Are these the guys behind the link services?
Not necessarily. In a recent post (Something Fishy Goin’ On Here… Paid Twitter Followers) @Jonathanvolk seems sincerely surprised about the pissed of reaction of his forced followers. Quote:
The other week I made a post about Paid twitter followers.
In the post I outline a few methods I have used to essentially pay for twitter followers and how much it has cost me per follower. With the methods like paying twittercounter.com, for example, you know exactly where your twitter followers are coming from.
Recently my follower count has been increasing steadily (and fairly rapidly) without me paying for any more services.
I’ve received a few @ messages before saying the person didn’t follow me and they were unsure how they did. I usually brushed it off as a… how can I put it lightly… computer illiterate person.(emphasis mine)
I think however that one of the services I used is using some sort of application access to automatically make users follow those who pay for the service.
The only problem is, I’m not sure which service is doing it… or if it’s just someone trying to get my account banned.
Since I have no way of know knowing… I have no way of stopping it.

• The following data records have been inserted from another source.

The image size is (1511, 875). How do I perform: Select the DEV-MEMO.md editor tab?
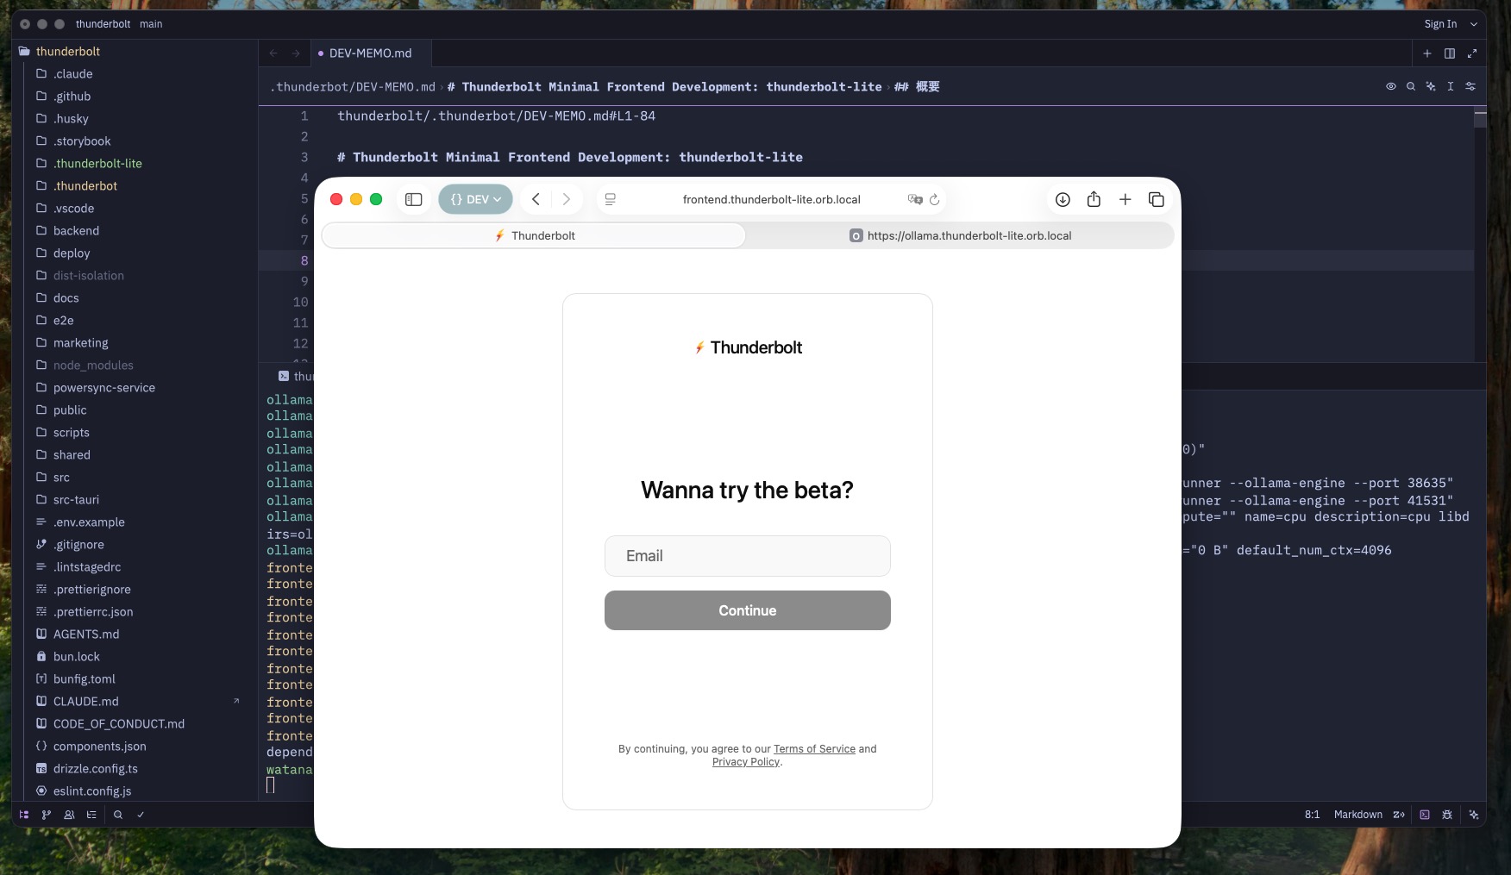click(370, 53)
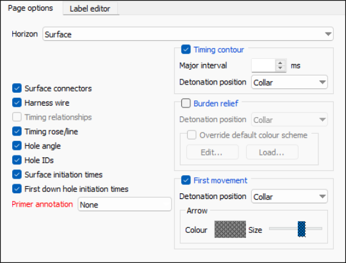Image resolution: width=346 pixels, height=263 pixels.
Task: Click the Arrow Colour swatch
Action: [230, 230]
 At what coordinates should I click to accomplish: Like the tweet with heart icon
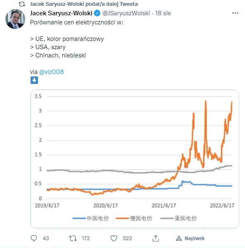[x=114, y=238]
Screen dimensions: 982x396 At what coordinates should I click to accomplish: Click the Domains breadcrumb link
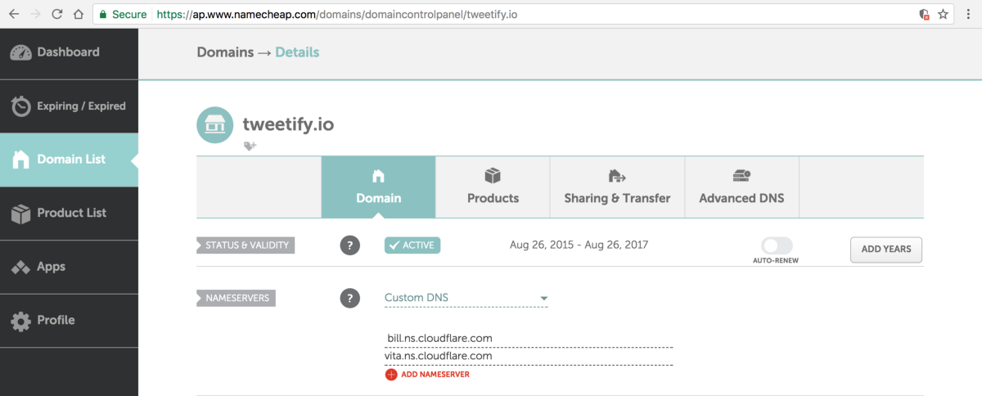(225, 52)
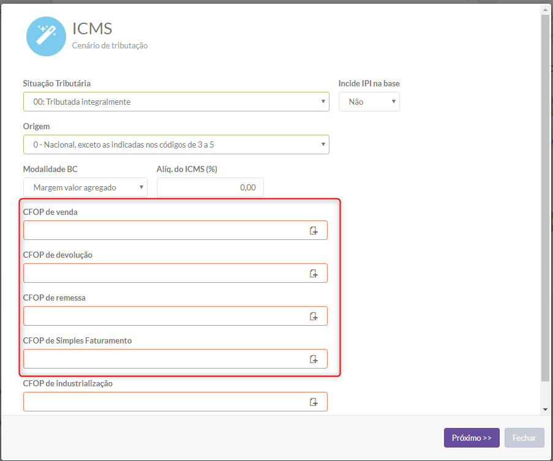Click the scrollbar up arrow
The image size is (553, 461).
545,10
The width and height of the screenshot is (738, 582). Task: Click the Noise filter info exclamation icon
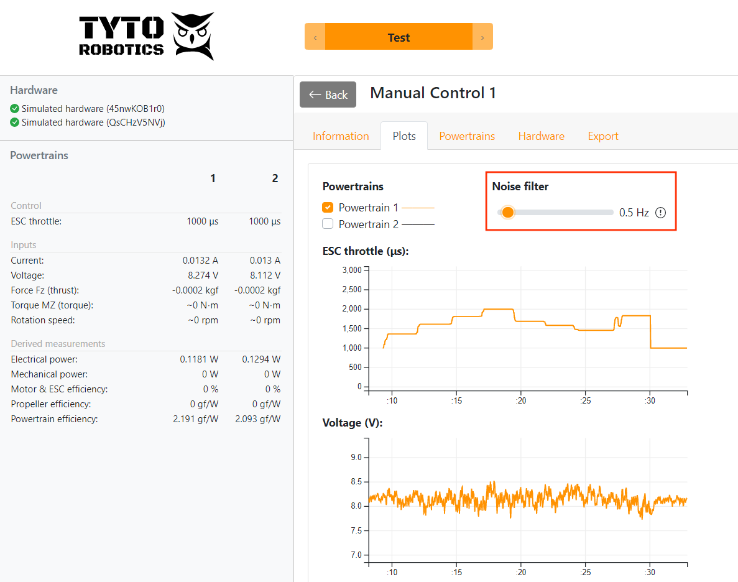660,212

Kinda crazy. Either way, be careful buying followers unless you know explicitly where the users are coming from!
Kinda bullshit “Since I have no way of know knowing… I have no way of stopping it.” …. Booh!
Let me give you one tip, guys (assuming that you are honest about this): go sit around the table and see which follower-robbering service you share, and do something about it!!
How people can force you to follow is a technical issue, I know little about. Jonathan refers to a follow bug in Twitter that they have found but should have been fixed.
Indeed @librarianbe told me the same in response to my “tweets for help”. He referred to an article in Gizmodo explaining how to force anyone to follow you on Twitter. Apparently the bug was not fixed (yet?), or there is another leak still to be discovered.
Twitter handled the p @ r n-spam well. I hope it will find a solution to these problems too.
For such forced following and marketing dm’s are not only annoying, and an intrusion on our privacy, they are also bad for the credibility of a tool like Twitter.
So I’m going to block these guys (of course) and report them to Twitter using the ticket file @mrgunn advised me.
Similar problems? Here is the link to file a ticket with Twitter: http://help.twitter.com/requests/new
Meanwhile I advise you marketer guys to reassess the value of your followers. Do you only care about the size of the flock? Is it just the number of sheep? Do you want to impress by numbers? Or do you care about by whom you are being followed? And if what you’re tweeting does matter to them? Because only then you will have value as a twitterer and deserve to be followed. Otherwise, how can I put it lightly…you’re a bit sheepish.
According to Twitter Status the bug that permitted a user to “force” other users to follow them was resolved & cleaned up May 10th. However Jonathan send the dm May 15th (although he might have forced me to follow him longer ago).
If you are still seeing folks you are following who you didn’t choose to follow, Twitter advises to use the block or unfollow tools as a remedy.
However, these buttons do not work effectively as @jonathanvolk and @johnchow keep resurrecting again after a total block.
@jonathanvolk reappeared in the Following Tab of Friend or Follow this very night, about 3 days after blocking (see comment).